Whatever the case, it is imperative that you research the names and groups behind the crypto project to determine its legitimacy.

  1. Utility

Indeed, one of the best measurements of learning, if it is useful to invest or avoid the cryptocurrency, is by finding out if the protocol solves a significant problem. If there are plenty of use cases for the protocol, it can raise the token’s market capitalization.

When you come across the thousands of digital currencies available today, you will inevitably read about solutions to issues within the industry, such as transaction times or smart contracts. Of course, it is important to note that many cryptos are trying to resolve external issues, like supply chains and non-profit contributions.

  1. Conventional Media and Social Media

Bitcoin, Ethereum, Dogecoin, and Shibacoin have captured most of the business news headlines over the last year, be it CNBC or The New York Times. But while this might suggest that it could be too late to get in on the bottom floor, it potentially legitimizes the digital currency and its more expansive goals.

Moreover, social media can also serve as a valuable source since it could tell you if this could be a premier coin or a pump-and-dump meme coin that serves no purpose other than to turn a quick profit (or loss), leaving those late to the party holding the bag.

  1. Stay on Top of Protocol Announcements

Should you partake in the “set it and forget it” investment strategy for cryptocurrencies? Some say that this is not the best strategy – for now. Therefore, it would be prudent to stay on top of any and all announcements from the project creators, giving you the latest developments for the project.

In this case, the adage “no news is good news” does not ring true!

  1. Hash Rate

Do you want to uncover how secure a cryptocurrency is right now? Check out the hash rate. This piece of data gauges the complete computational power that a proof-of-work crypto network utilizes to execute transactions in a blockchain.

The higher the hash rate, the more computing power is necessary to seize control of a network.

As the saying goes, a high hash rate is a good hash rate.

  1. Observe the Technical Details

Here is the part that can get a bit more intricate, a daunting task for beginner traders. When you perform your fundamental analysis, it would be helpful to target some of the more technical details of cryptocurrency investing.

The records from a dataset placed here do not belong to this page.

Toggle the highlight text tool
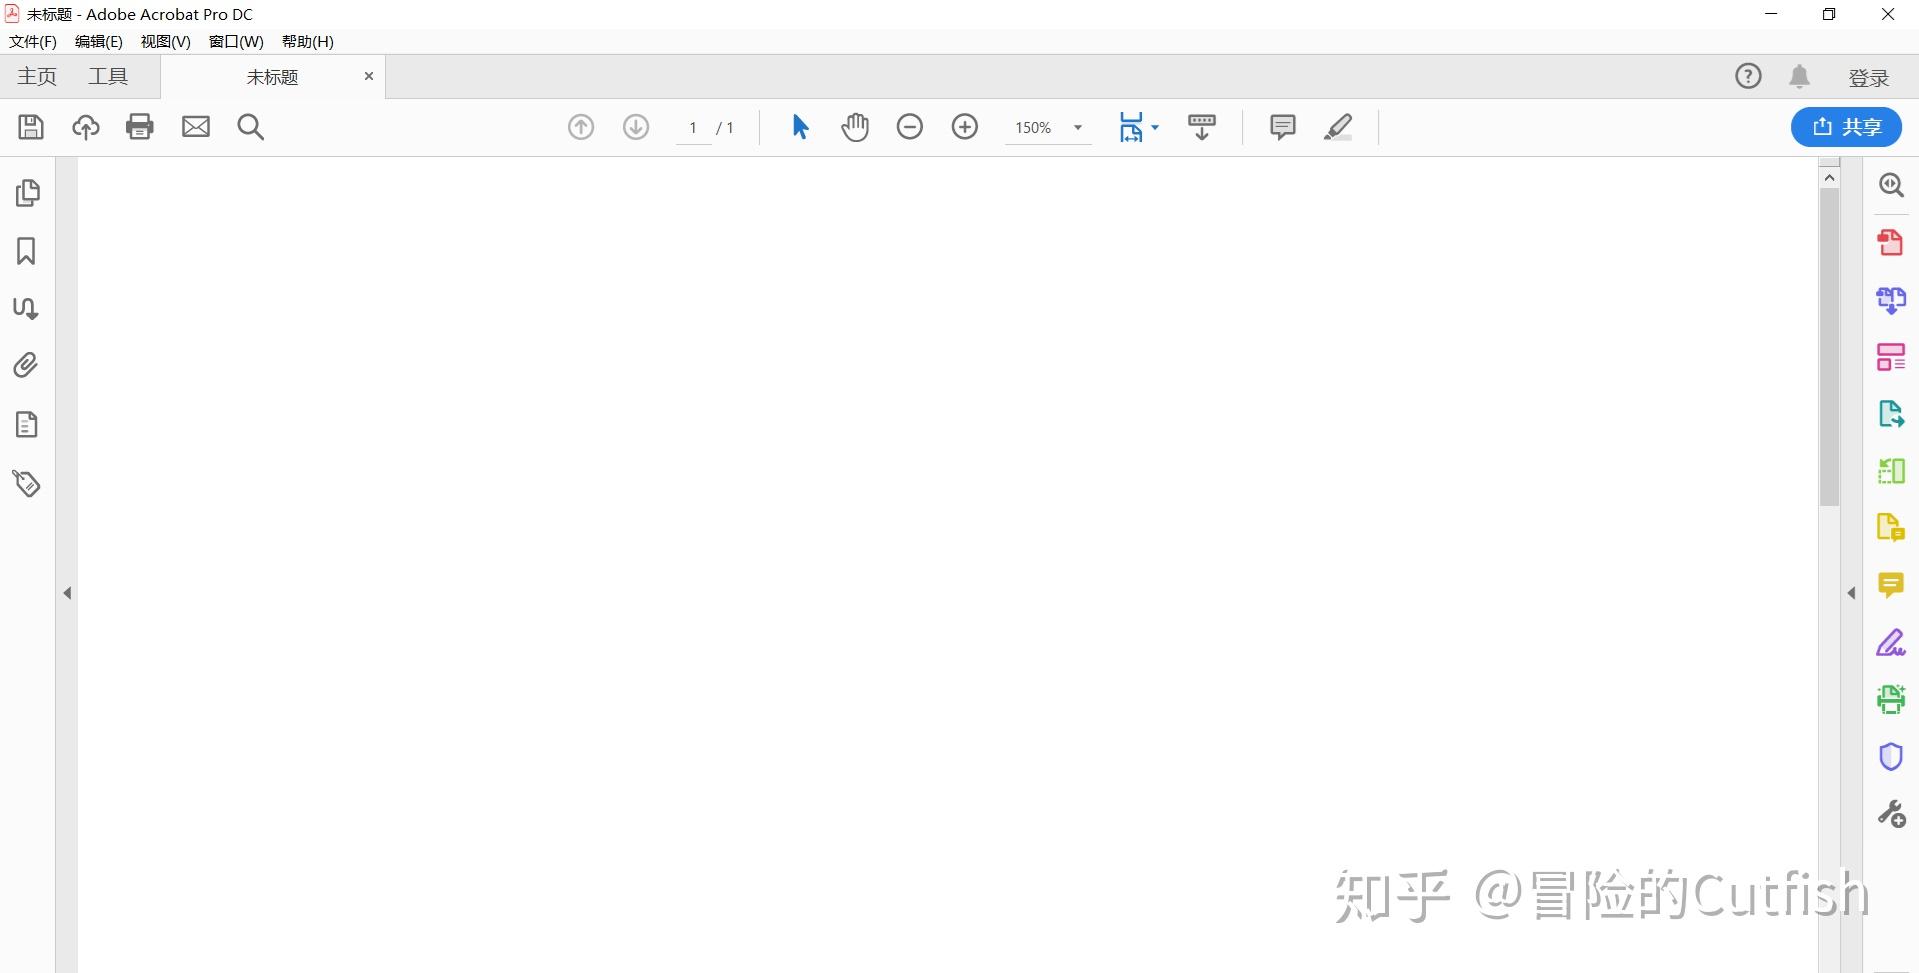This screenshot has height=973, width=1919. 1338,127
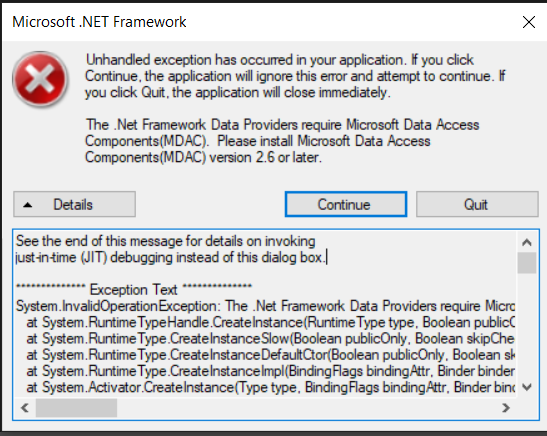547x436 pixels.
Task: Close the Microsoft .NET Framework dialog
Action: pyautogui.click(x=529, y=22)
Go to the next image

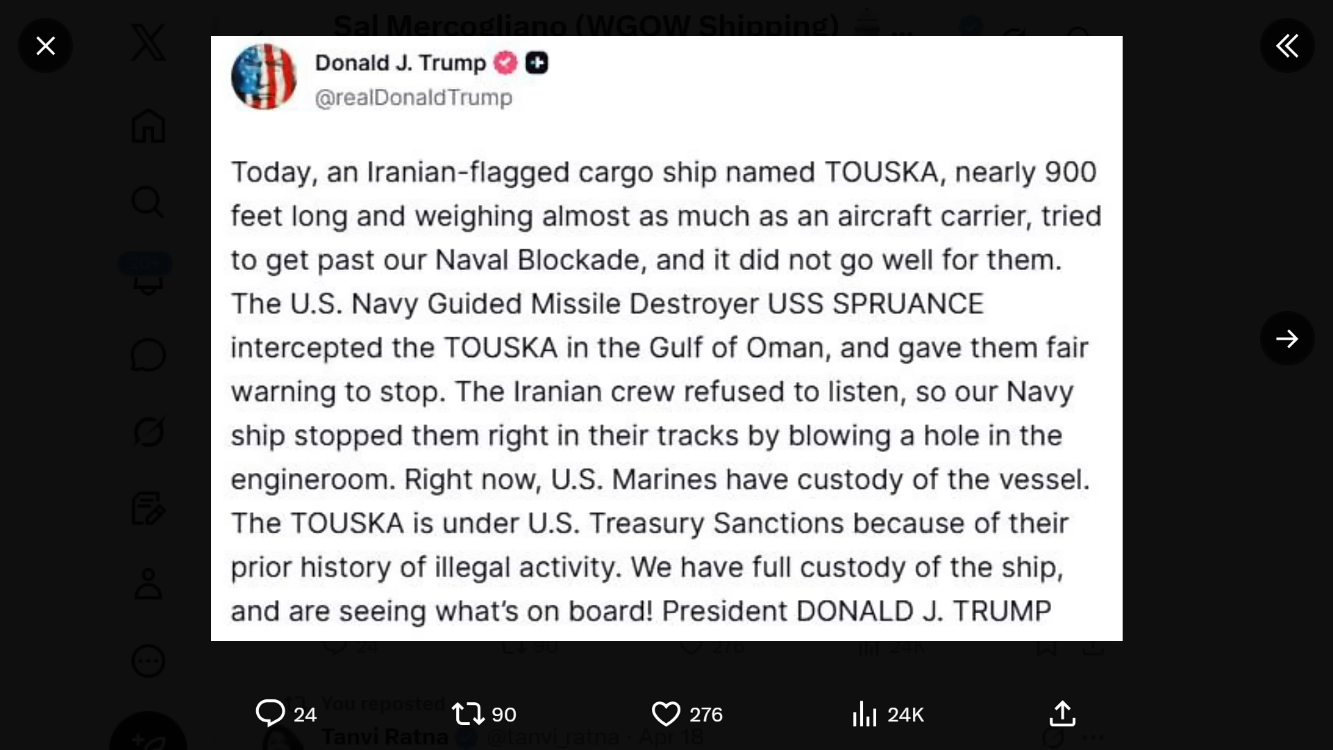[x=1287, y=338]
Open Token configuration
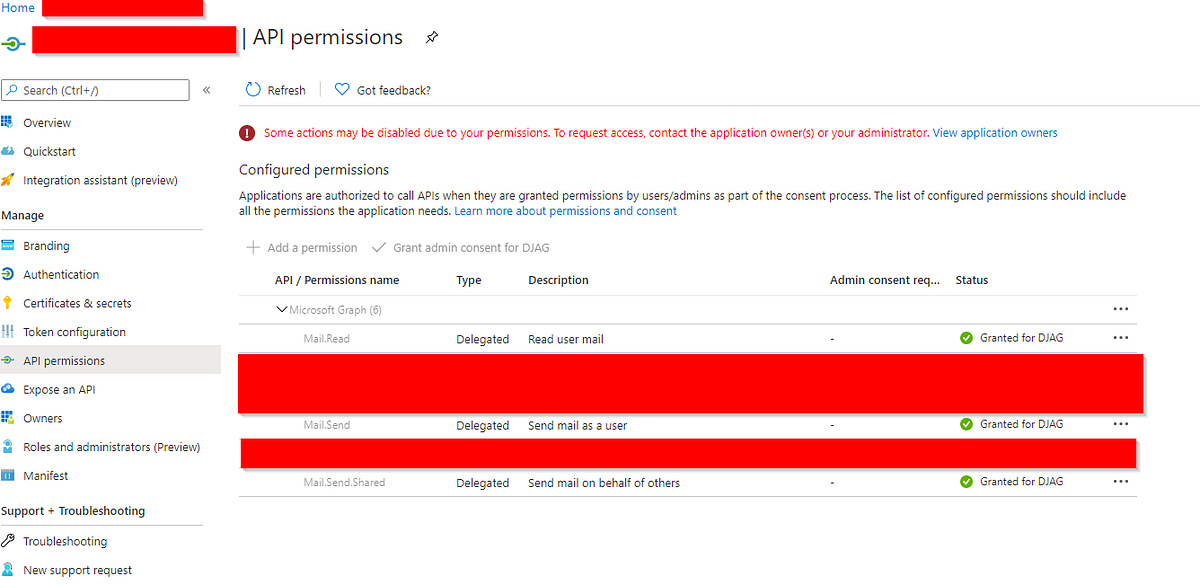The image size is (1200, 587). click(x=76, y=331)

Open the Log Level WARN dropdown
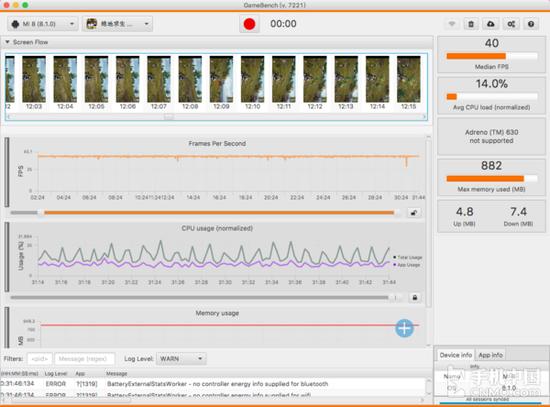[181, 359]
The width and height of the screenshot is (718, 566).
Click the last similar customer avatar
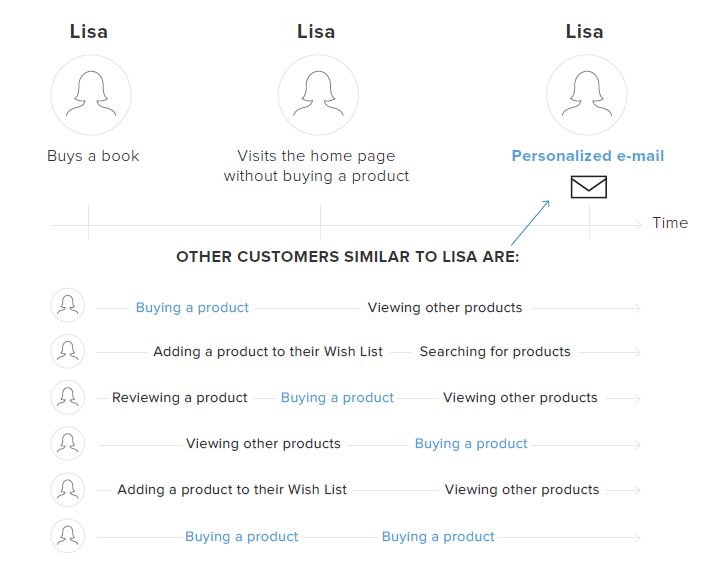click(x=68, y=535)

What should you do exactly? Here are a few strategies to incorporate into your trading journey:

  • Active Addresses: This is a gauge of the active addresses that are “open” during your chosen time span. In other words, these addresses are sending and receiving over days, weeks, or months. Let’s say six months is the figure you should keep an eye on throughout your analysis.
  • Market Capitalization: This is the valuation of the complete cryptocurrency (multiplying the circulating supply with the current price). Remember, this could be misleading information because of purposeful distortions, so complement this data with all other information.
  • Maximum Supply: This represents the total number of coins that will be mined and distributed to crypto investors.
  • Stock to Flow (S2F): This is a ratio that emphasizes the amount of a resource held in reserves divided by the amount that is created each year. It could spotlight a coin’s scarcity, highlighting its ability to retain its value over the long term.
  • Transaction Count: Measure how active or busy the cryptocurrency is by monitoring the network and determining over a specific period.
  • Transaction Value: Like the transaction count, the transaction value can convey to you how much money, be it $10 or $1,000, is being transacted during a set timeframe.

Final Thoughts

Like stocks or exchange-traded funds (ETFs), you should never go into a cryptocurrency investment without crucial information that can aid your trading endeavours. By choosing to be unaware of the fundamentals of your digital asset, you could lose out on money. In today’s environment, crypto trading has evolved beyond scanning Reddit or reading Telegram accounts. You need to do your research and gather all the valuable data to make an informed decision and enter into a suitable position.